Earlier this year, NASA administrator Jim Bridenstine said that the space agency could consider using a third-party rocket like the SpaceX Falcon Heavy for returning to the lunar surface but later clarified that Artemis programme would use NASA’s new Space Launch System.
Taking cues from NASA’s plans, the multi-billionaire space enthusiast believes that the quickest way back to the moon may be to “go for it, alone” because he knows that the process of qualifying a new spacecraft to fly NASA missions, especially involving crew, could take many months or even years.
While a few key SpaceX projects are working through minor setbacks, on Tuesday a hold-down test firing of a single-engine SpaceX Starship prototype ended with an unexpected fireball.

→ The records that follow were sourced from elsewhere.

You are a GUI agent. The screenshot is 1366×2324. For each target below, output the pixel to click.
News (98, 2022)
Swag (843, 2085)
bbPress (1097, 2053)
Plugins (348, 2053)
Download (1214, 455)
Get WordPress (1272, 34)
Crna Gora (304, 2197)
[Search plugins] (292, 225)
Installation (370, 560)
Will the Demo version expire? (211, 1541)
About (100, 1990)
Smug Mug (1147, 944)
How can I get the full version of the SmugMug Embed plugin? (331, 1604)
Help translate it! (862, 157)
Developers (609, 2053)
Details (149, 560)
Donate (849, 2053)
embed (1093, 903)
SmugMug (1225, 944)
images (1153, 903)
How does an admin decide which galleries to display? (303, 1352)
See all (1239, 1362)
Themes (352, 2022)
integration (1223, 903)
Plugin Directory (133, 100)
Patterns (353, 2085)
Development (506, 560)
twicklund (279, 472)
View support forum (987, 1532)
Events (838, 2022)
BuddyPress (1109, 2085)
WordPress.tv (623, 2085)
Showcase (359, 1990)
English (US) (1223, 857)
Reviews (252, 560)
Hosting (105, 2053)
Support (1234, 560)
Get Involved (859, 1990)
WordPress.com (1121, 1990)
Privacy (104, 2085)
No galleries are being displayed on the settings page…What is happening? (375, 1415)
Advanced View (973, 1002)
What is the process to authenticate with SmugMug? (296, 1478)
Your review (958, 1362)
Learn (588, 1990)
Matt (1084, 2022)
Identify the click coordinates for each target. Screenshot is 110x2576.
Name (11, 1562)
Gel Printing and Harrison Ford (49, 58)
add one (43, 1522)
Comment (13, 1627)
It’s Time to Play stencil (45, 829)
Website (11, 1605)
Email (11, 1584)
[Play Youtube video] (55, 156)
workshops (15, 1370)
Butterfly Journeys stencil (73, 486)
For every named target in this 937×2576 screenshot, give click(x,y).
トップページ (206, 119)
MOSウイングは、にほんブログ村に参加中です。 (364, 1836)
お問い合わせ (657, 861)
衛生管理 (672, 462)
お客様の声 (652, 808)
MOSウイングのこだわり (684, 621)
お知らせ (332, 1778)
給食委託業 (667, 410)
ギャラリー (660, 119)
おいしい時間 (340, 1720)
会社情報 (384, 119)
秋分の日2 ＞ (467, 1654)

Even though the prototype did not appear to be seriously damaged, this week’s plans for the so-called ‘Starhopper’ to lift off the ground for the first time and hover before landing were subsequently delayed, the report said.
Earlier this week, Musk’s SpaceX and NASA announced that the Dragon explosion was traced back to a leak in the craft’s pressurisation system.
While Crew Dragon was initially set to carry its first crew this month, Musk now says that mission looks to be about six months away.
Earlier this year, a SpaceX Crew Dragon spacecraft was destroyed during a test firing.
Though NASA has already tapped Crew Dragon and Boeing’s Starliner craft to begin shuttling US astronauts to the International Space Station, Bridenstine told a Senate committee on Wednesday that NASA would not even have an estimate of the cost for its 2024 Artemis mission-ready until 2020.